This work addresses the challenge of uniformly modeling diverse and unknown composite image degradations, which existing methods struggle to handle effectively. To this end, we propose a multimodal large language model (MLLM)-guided mixture-of-experts mechanism operating in the frequency domain. Our approach leverages semantic embeddings generated by an MLLM to enrich degradation-aware representations and introduces a frequency-domain mixture-of-experts module that adaptively fuses frequency experts based on contextual cues. Furthermore, we devise a relation-aligned routing strategy coupled with a dedicated loss function to explicitly capture the continuous structural relationships among different degradations. Extensive experiments demonstrate state-of-the-art performance across multiple benchmarks, with our method achieving a notable gain of up to 1.35 dB on the CDD11 dataset.

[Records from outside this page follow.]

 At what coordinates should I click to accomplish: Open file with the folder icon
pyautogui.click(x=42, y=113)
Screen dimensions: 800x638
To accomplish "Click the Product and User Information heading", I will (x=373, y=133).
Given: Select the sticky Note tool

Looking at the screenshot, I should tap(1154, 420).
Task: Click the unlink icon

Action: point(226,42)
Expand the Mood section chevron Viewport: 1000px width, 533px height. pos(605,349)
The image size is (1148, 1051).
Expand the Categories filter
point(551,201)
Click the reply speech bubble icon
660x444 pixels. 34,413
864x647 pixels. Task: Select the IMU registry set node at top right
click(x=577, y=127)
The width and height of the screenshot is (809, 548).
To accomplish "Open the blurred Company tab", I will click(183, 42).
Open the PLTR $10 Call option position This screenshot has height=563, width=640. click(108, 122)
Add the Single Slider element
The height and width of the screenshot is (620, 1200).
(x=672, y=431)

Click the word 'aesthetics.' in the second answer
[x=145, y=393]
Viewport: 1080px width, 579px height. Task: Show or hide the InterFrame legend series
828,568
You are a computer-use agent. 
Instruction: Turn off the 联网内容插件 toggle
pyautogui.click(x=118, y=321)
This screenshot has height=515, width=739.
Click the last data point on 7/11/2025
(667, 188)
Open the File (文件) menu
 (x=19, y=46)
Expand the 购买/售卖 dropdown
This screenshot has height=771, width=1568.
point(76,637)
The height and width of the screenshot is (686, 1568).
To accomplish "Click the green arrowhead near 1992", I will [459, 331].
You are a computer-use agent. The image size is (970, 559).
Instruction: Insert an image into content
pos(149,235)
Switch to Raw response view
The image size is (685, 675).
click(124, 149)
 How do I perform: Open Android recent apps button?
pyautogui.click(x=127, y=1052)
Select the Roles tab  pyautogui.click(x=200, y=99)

All-in-one image restoration seeks to recover clean images from inputs affected by diverse and unknown degradations using a unified framework. Recent methods have shown strong performance by identifying degradation characteristics to guide the restoration process. However, many of them treat degradations as discrete categories, which limits their ability to model the continuous relational structure that arises in composite degradations. To address this issue, we propose a multimodal large language model (MLLM)-guided image restoration framework that exploits multimodal embeddings as guidance for low-level restoration. Specifically, MLLM-derived features are injected into an encoder-decoder architecture through an MLLM-guided fusion block (MGFB) to enhance degradation-aware representations. In addition, we incorporate a mixture-of-frequency-experts (MoFE) module that adaptively combines frequency experts using MLLM-guided contextual cues. To further improve expert routing, we design an MLLM-guided router with a relational alignment loss that encourages routing patterns consistent with the embedding-space relationships of degraded inputs. Extensive experiments on multiple benchmarks show that the proposed method achieves strong performance across diverse restoration settings and establishes a new state of the art on the challenging CDD11 dataset, outperforming previous methods by up to 1.35 dB.